The shell of the high molecular polymer binder with a core-shell structure may alternatively be a homopolymer of one polymeric monomer or a copolymer of two or more polymeric monomers, the polymeric monomer being selected from acrylate, an aromatic monovinyl compound, or a nitrile vinyl compound. Specifically, the core of the high molecular polymer with a core-shell structure is selected from at least one of homopolymers or copolymers of methyl acrylate, ethyl acrylate, butyl acrylate, methyl methacrylate, ethyl methacrylate, butyl methacrylate, ethylene, chlorostyrene, fluorostyrene, methylstyrene, acrylonitrile, and methacrylonitrile.

In an embodiment of this application, the second coating includes a high molecular polymer with a non-core-shell structure, the high molecular polymer with a non-core-shell structure being selected from at least one of homopolymers or copolymers of acrylic acid, acrylate, butadiene, styrene, acrylonitrile, ethylene, chlorostyrene, fluorostyrene, or propylene.

In an embodiment of this application, the second coating may further include a thickener, an auxiliary binder, and a wetting agent. The thickener serves to increase the stability of the slurry and to prevent the slurry from settling. This application has no special limitations on the thickener, as long as the purpose of the invention of this application can be achieved. For example, the thickener can be sodium carboxymethyl cellulose. The auxiliary binder plays the role of auxiliary bonding to further improve the adhesion of the second coating. There is no special limitation on the auxiliary binder in this application, as long as the purpose of this application can be achieved. For example, the auxiliary binder may include at least one of homopolymers or copolymers of ethyl acrylate, butyl acrylate, ethyl methacrylate, styrene, chlorostyrene, fluorostyrene, methyl styrene, acrylic acid, methacrylic acid, maleic acid, acrylonitrile, or butadiene. The function of the wetting agent is to reduce the surface energy of the slurry and prevent coating leakage. There is no special limitation on the wetting agent in this application, as long as the purpose of this application can be achieved. For example, the wetting agent may include at least one of dimethylsiloxane, poly(ethylene oxide), vinyl oxyethylene alkyl phenol ether, poly(vinyl oxyethylene) aliphatic alcohol ether, poly(vinyl oxyethylene) poly(oxyethylene) poly(ethylene) poly(propylene) block copolymer, or dioctyl sodium sulfosuccinate.

- [Activity]
Carry on the passage on coating binders, starting right after its final sentence. The listing that comes after this passage on coating binders has no connection to it.

- [Provided data]
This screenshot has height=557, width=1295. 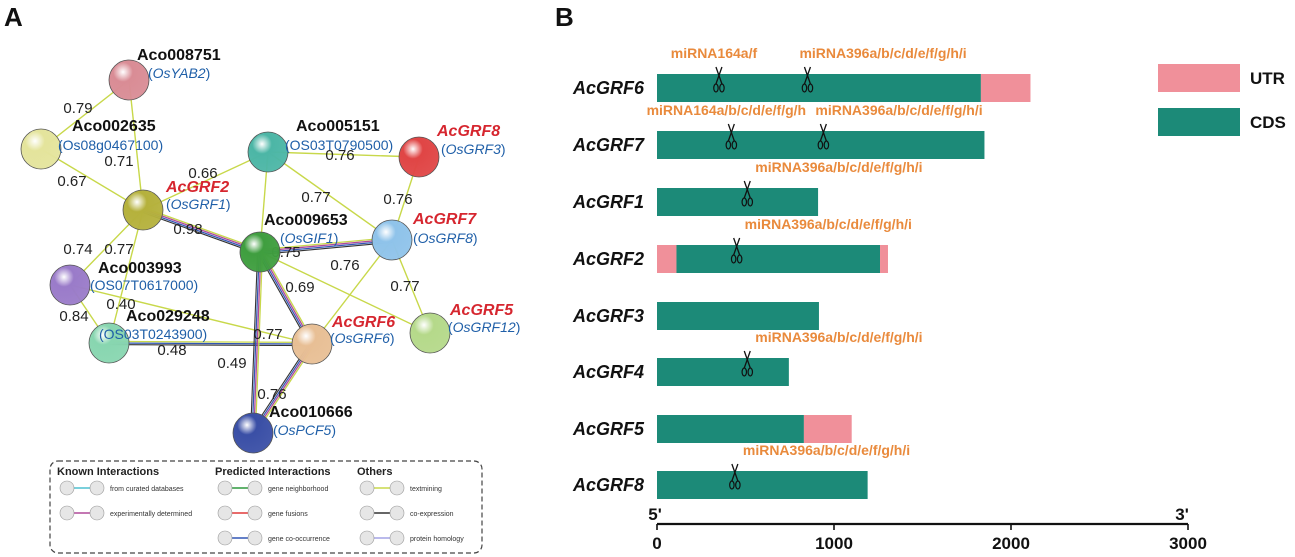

- [Written reply]
In an embodiment of this application, based on a total mass of the second coating, the polymer has a mass percentage of 78% to 87.5%, the auxiliary binder has a mass percentage of 5% to 10%, the thickener has a mass percentage of 0.5% to 2%, and the wetting agent has a mass percentage of 7% to 10%, thereby obtaining a second coating with excellent adhesion.

In an embodiment of this application, an inorganic coating can be provided between the first coating and the separator substrate, or an inorganic coating can be provided between the first coating and the separator substrate and between the second coating and the separator substrate, or an inorganic coating can be provided between the second coating and the separator substrate. All of the above setting methods can further improve the mechanical strength of the separator.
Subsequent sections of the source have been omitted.